Bruna, esthéticienne, peine à joindre les deux bouts. Trahie par son fiancé et harcelée par un fournisseur sans scrupules, un jour, elle recueille l’ultime confession d’une de ses clientes qui se trouve en prison. Cette dernière, mère d’un célèbre bandit, a caché des joyaux dans l’une des chaises de son salon. Mais son mobilier a été saisi et vendu aux enchères. Aidée par son voisin tatoueur et menacée par un drôle de curé mis lui aussi dans la confidence, elle se lance dans une chasse au trésor qui conduit le trio de Venise aux cimes immaculées des Dolomites.
Pour son dernier film, le Padouan Carlo Mazzacurati, disparu à l’âge de 57 ans en janvier 2014, nous a laissé un petit bijou de grâce et de drôlerie. Sa soeur, étudiante en littérature russe, lui avait fait un jour cadeau d’une nouvelle de deux auteurs soviétiques des années trente, Ilf et Petrov, dont Mel Brooks a tiré une adaptation cinématographique, Le mystère des douze chaises (1970).

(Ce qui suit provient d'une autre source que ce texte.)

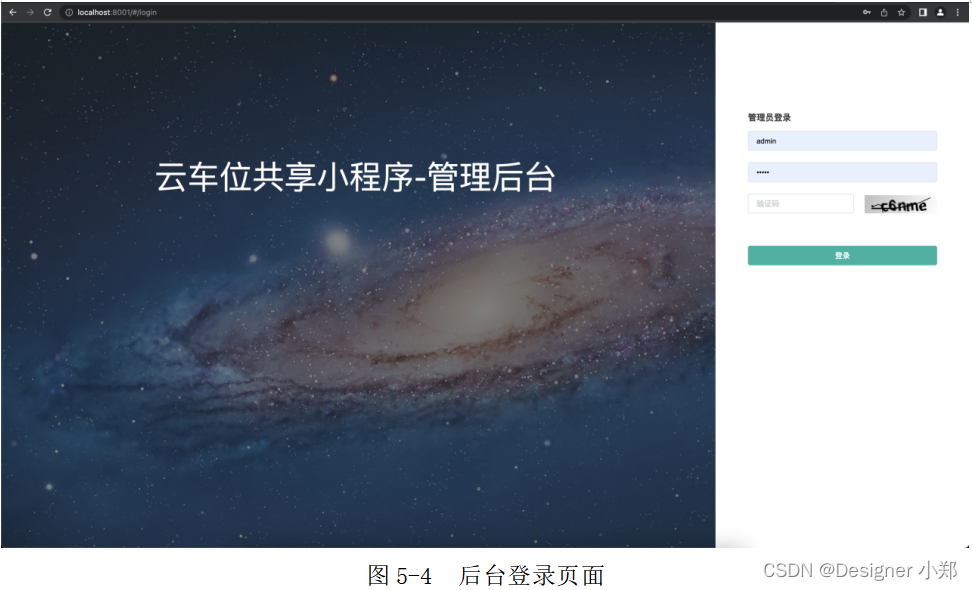Click the CSDN @Designer 小郑 watermark
Image resolution: width=972 pixels, height=590 pixels.
tap(860, 570)
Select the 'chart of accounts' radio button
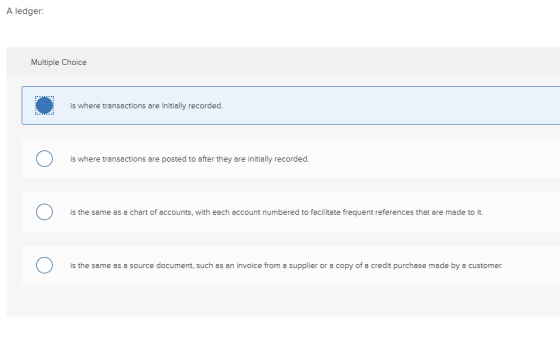This screenshot has width=560, height=360. pos(44,212)
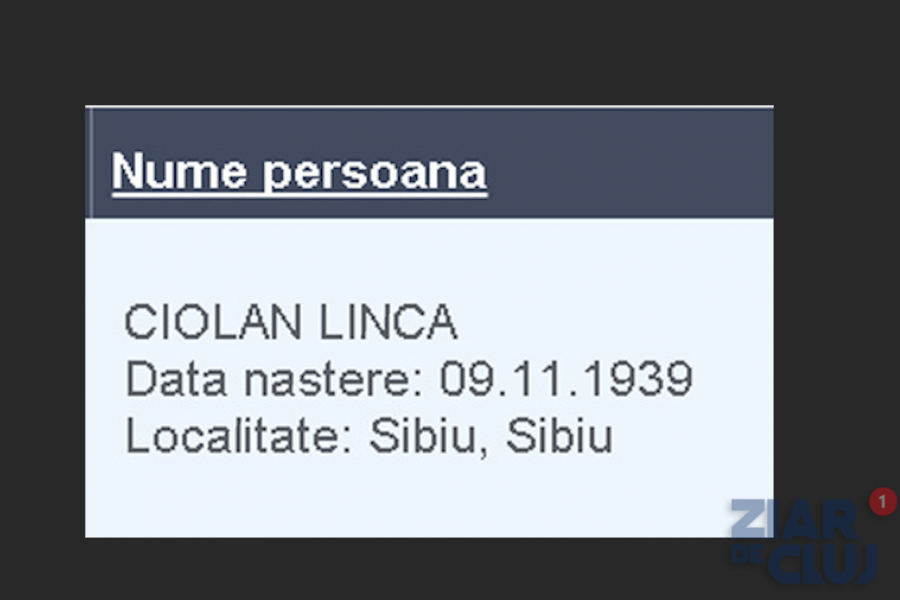Viewport: 900px width, 600px height.
Task: Click the given name LINCA
Action: [x=388, y=322]
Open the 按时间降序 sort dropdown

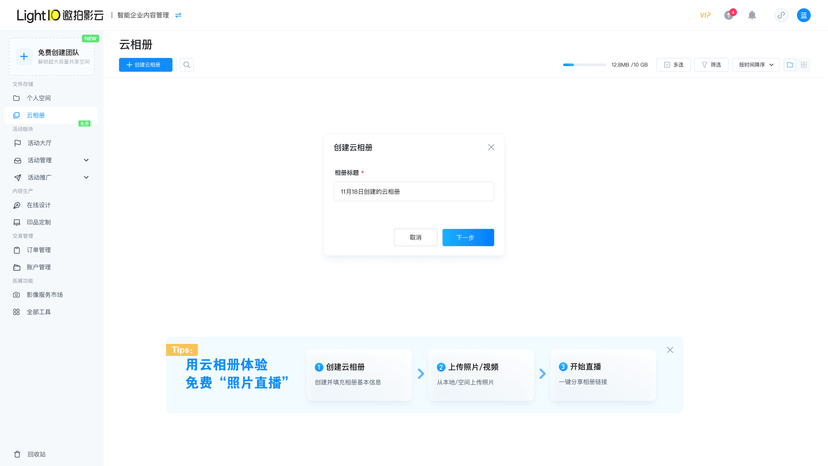[756, 65]
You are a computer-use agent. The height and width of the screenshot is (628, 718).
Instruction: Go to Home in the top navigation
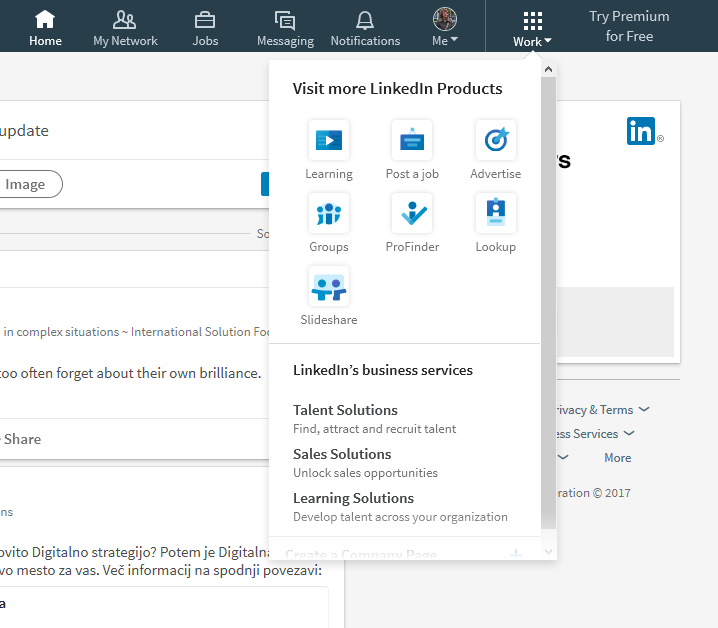[x=45, y=28]
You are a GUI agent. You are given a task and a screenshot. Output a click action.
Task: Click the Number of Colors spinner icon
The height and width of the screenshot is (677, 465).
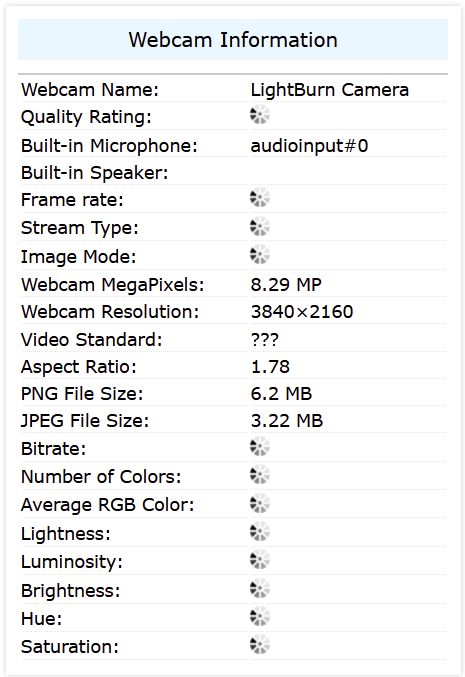(259, 475)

Le cinéaste italien, bien que malade, décide à son tour de porter l’œuvre à l’écran, épaulé par ses fidèles complices, Giuseppe Battiston, Roberto Citran, Antonio Albanese, Silvio Orlando, Fabrizio Bentivoglio, Milena Vukotic et deux nouveaux venus, Isabella Ragonese et Valerio Mastandrea. Il en résulte une comédie rocambolesque, une fable un peu folle, placée sous le signe du hasard, où ironie et catastrophes cohabitent, selon les propres mots du réalisateur. C’est en effet accidentellement que Bruna et Dino, deux personnages en difficulté, se lancent dans une chasse au trésor qui devient aussi un road-movie à travers la Vénétie, afin de résoudre les problèmes - y compris sentimentaux - de leurs propres existences.
Mais le Veneto qu’ils parcourent, de Venise aux Dolomites en passant par le Lido de Jesolo, a bien changé et, suite à la crise, présente un nouveau paysage économique et anthropologique à l’intérieur duquel coexistent commerçants chinois, fleuristes indiens, peintres naïfs, faux mages et vrais escrocs. C’est cette région qui est la sienne que Carlo Mazzacurati observe avec tendresse et humanité, un microcosme fait de quelques gagnants et de beaucoup de perdants, un pays qui, à l’image du secret Valerio Mastrandrea et d’Isabella Ragonese, petite fée des Dolomites, a peut-être besoin qu’on lui raconte une jolie fable pour reprendre confiance en l’avenir.